Fight the Fury - Still Breathing (CD)
- 2018 Atlantic Records
This band is fronted by Skillet signer JOHH COOPER. Fight The Fury is basically slightly heavier old-school Skillet or Skillet mixed with Slip Knot if you will. Its very good hard rock with just a touch of metal.
- My Demons (4:09)
- Dominate Me (3:46)
- Still Burning (4:06)
- I Cannot (3:50)
- Lose Hold Of It All (4:41)
As Christian rock band Skillet has grown in celebrity and mainstream popularity, so have the cries of fans for the act to return to the sonic composition of the band's golden years. While it may not be exactly what old school panheads asked for, many were pleased when frontman John Cooper announced Fight the Fury, a "metal" spin off project also featuring Skillet alum Seth Morrison. The result is something of a mixed bag, as made apparent on the band's debut EP, Still Breathing.
The EP open with "My Demons," an energetic piece which the band previewed last month.
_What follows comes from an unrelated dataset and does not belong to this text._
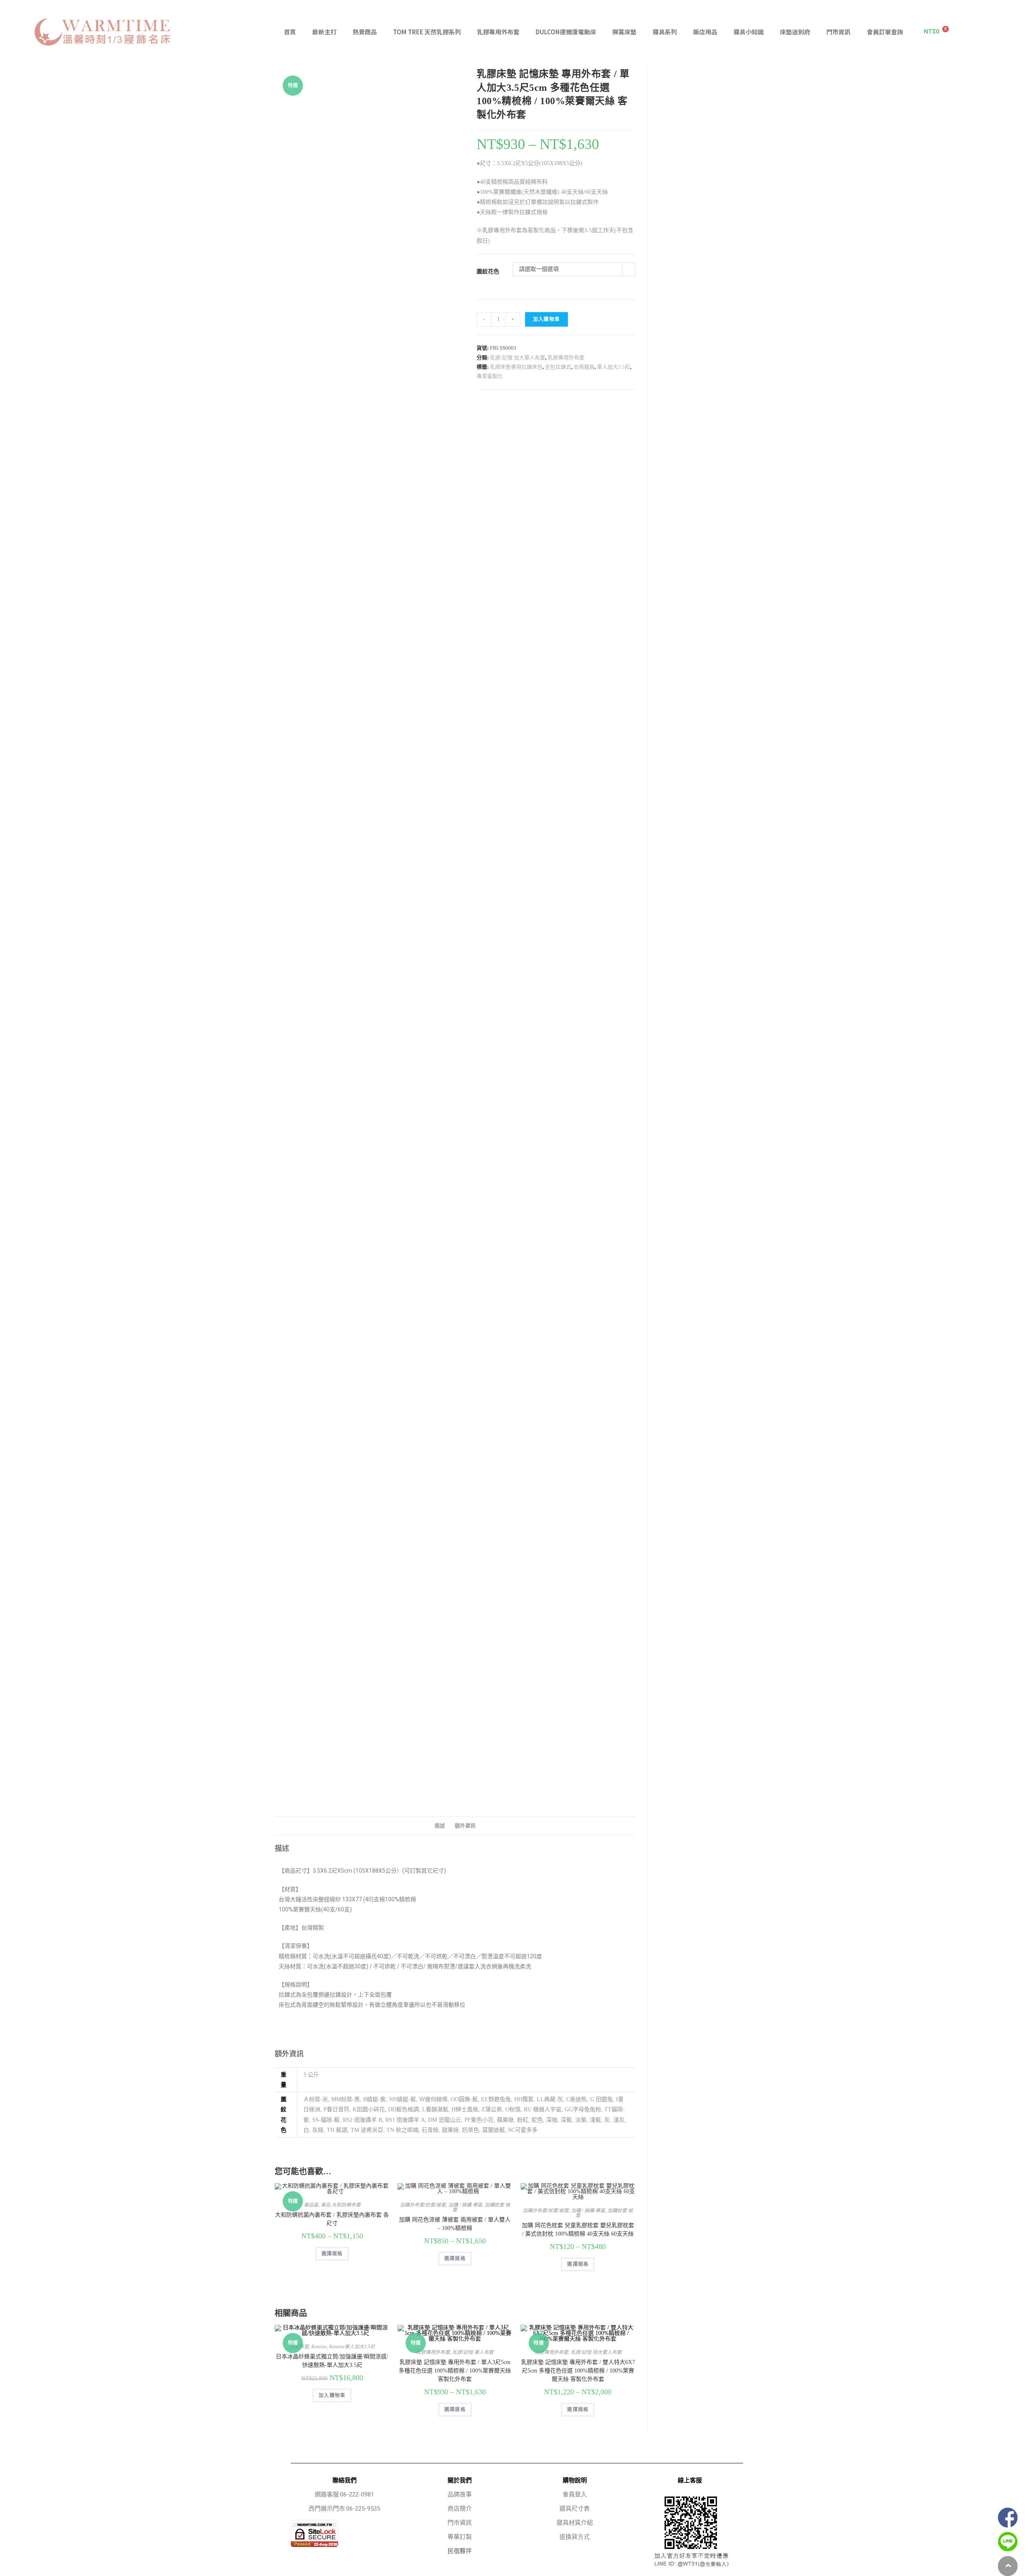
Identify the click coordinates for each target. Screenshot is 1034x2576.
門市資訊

The heaviness of the song is slightly reminiscent of Skillet's Collide album, but some of the lyrics are far too dramatic, nearly to the point of embarrassment: "I go to sleep with my demons / creep in my head every night / they come to shred all my dreams / why, why, why is this my life? / I can't, I can't close my eyes." However, this is easy to overlook when compared to the next track, "Dominate Me," which is outright uncomfortable: "Can't live without you / take me, I need to feel you / this is how you dominate every part of me / yeah, it's okay: dominate me / teach me not to misbehave, I can be a slave."
"Still Burning" is a fantastic song and is easily the saving grace of the album. In many ways, it reflects the general direction that Skillet could have easily pursued after the release of Collide. Lyrically, this song also demonstrates a quality uptick for Still Breathing's weakest aspect. "I Cannot" is a satisfactory offering, although the lyrics "I cannot live; I cannot breathe" harken back to "Comatose" in a manner which more denotes a lack of originality as opposed to an homage. This is only exacerbated by the similarities the next track, "Lose Hold of It All," shares with 2008's "Monster."
Ultimately, the angst of Still Breathing's awkward and overbearing lyrics undermine and cripple what could have been a good offering. The short album offers a fun listen-through or two yet reaches a point of diminishing return all too quickly. For existing fans of Skillet, Still Breathing serves as a fun addition to John Cooper's discography. For those who aren't already enmeshed in Cooper's world, there's little to be gleaned from this release, save for a download of "Still Burning."